- 1 whole "good egg" from any farmer at Main Street Farmer's Market -room temp
- 1 egg yolk -room temp
- 1 teaspoon good mustard (homemade mustard is really super easy to make; I just use my friend Ashley's homemade stuff)
- 1 1/2 tablespoons lemon juice (or any kind of acidic liquid will do- like vinegar)
- 3/4 - 1 cup olive oil OR a mixture of olive oil and vegetable oil of your choice- sunflower is good
- nice pinch of salt
- 1 teaspoon herbs, garlic, or whatever you want to flavor it with (optional)
Supposedly this can be done in the blender even more easily.
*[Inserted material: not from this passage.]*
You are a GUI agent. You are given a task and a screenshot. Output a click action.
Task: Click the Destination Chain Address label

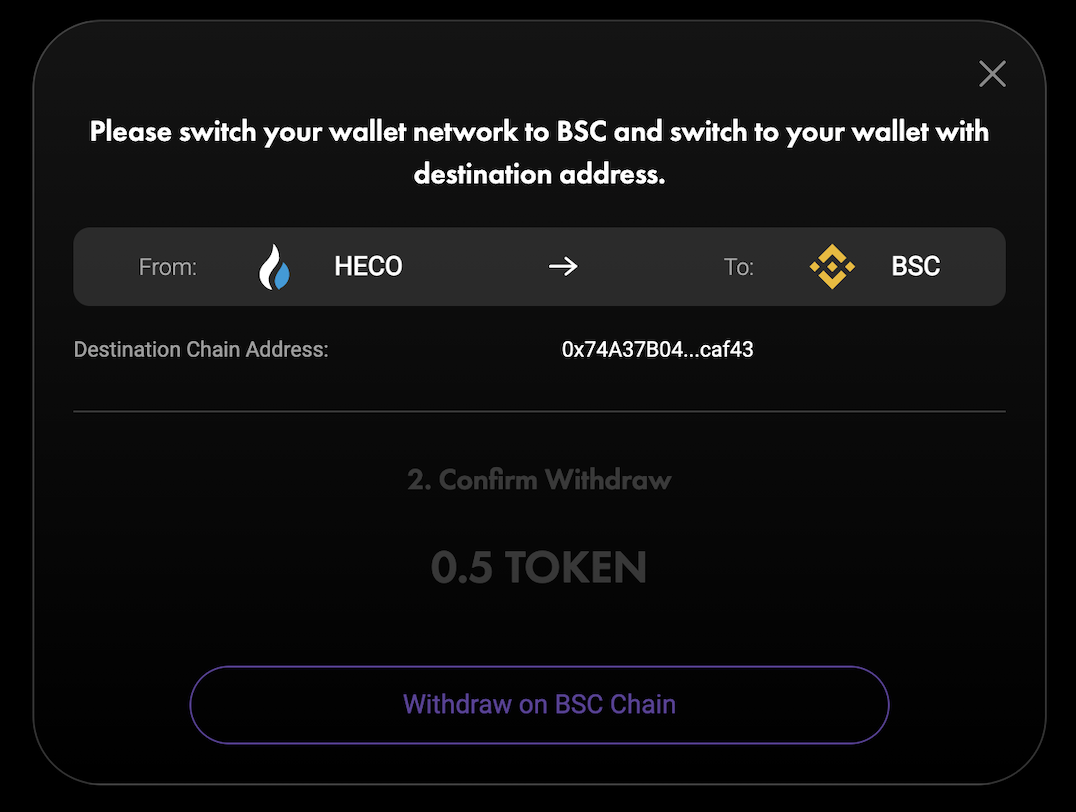(x=200, y=349)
I don't have a blender so I couldn't tell you....
When I was at Ballymaloe Cookery School part of our 'semi final exam' was exhibiting the cooking skills we had learned over the past three months. The night before I studiously/anxiously sharpened my filleting and boning knives, worried that I would be requested to fillet a round fish (landlubber that I am I had only filleted about five round fish in my life) or bone a leg of lamb. Lucky for me I ended up having, in a very quiet room and carefully watched by three teachers, to make pie pastry, mayonnaise, and a poached egg. If I can make mayonnaise while being scrutinized then anyone can. I have terrible stage fright.